Stated goal: Reproduce everything in the records from the line containing "Task: Select the 原始数据 sheet tab" down to the line containing "Action: (x=98, y=744)", substituting "worksheet tab" for "sheet tab" and leaving all else unchanged. Omit the pictures from your answer.

Data provided:
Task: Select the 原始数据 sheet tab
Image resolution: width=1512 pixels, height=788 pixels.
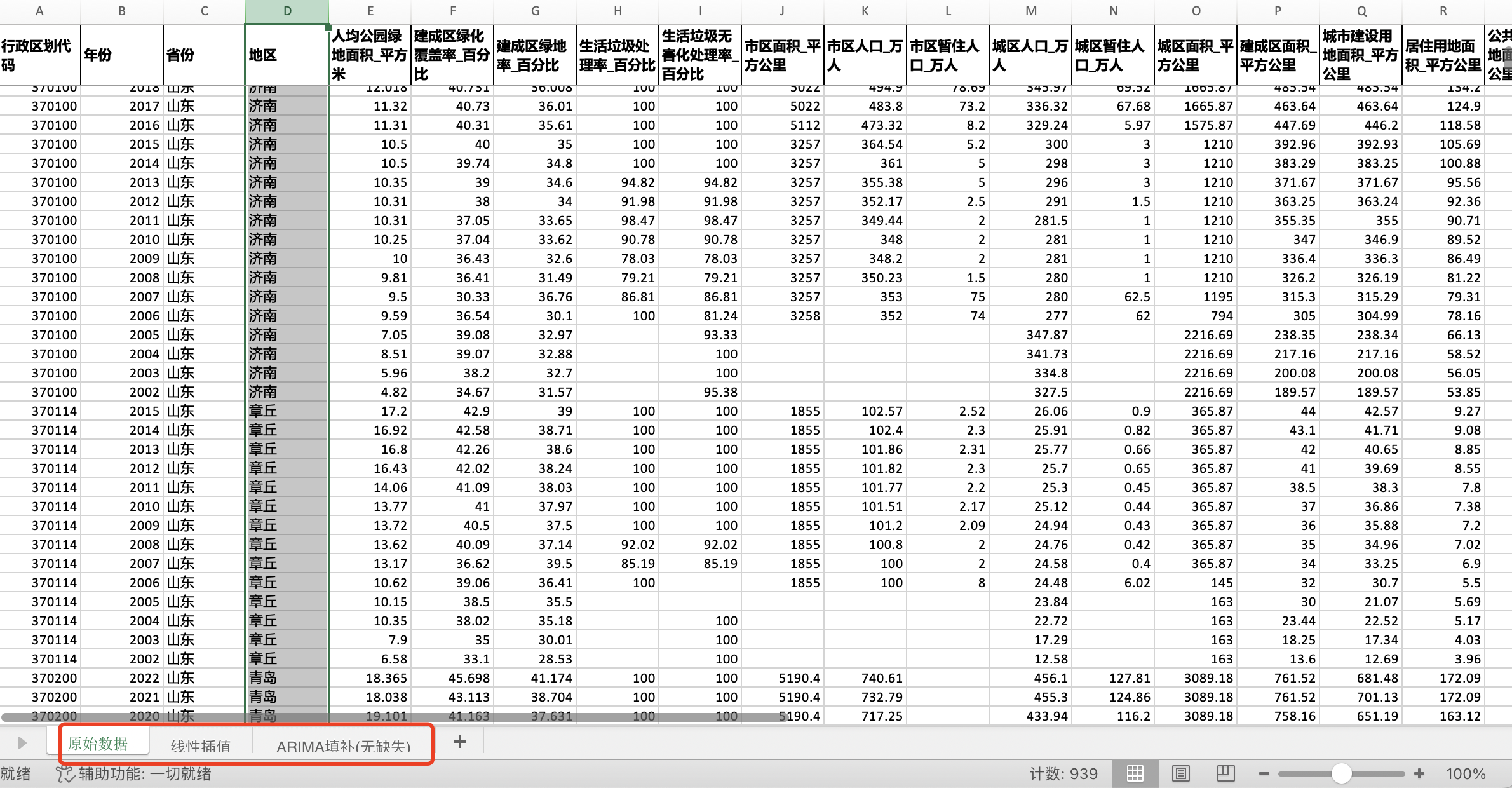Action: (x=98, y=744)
---
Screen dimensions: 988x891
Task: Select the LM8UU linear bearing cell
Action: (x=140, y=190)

Solution to this exercise:
Task: Select the 原始数据 worksheet tab
Image resolution: width=1512 pixels, height=788 pixels.
Action: (x=98, y=744)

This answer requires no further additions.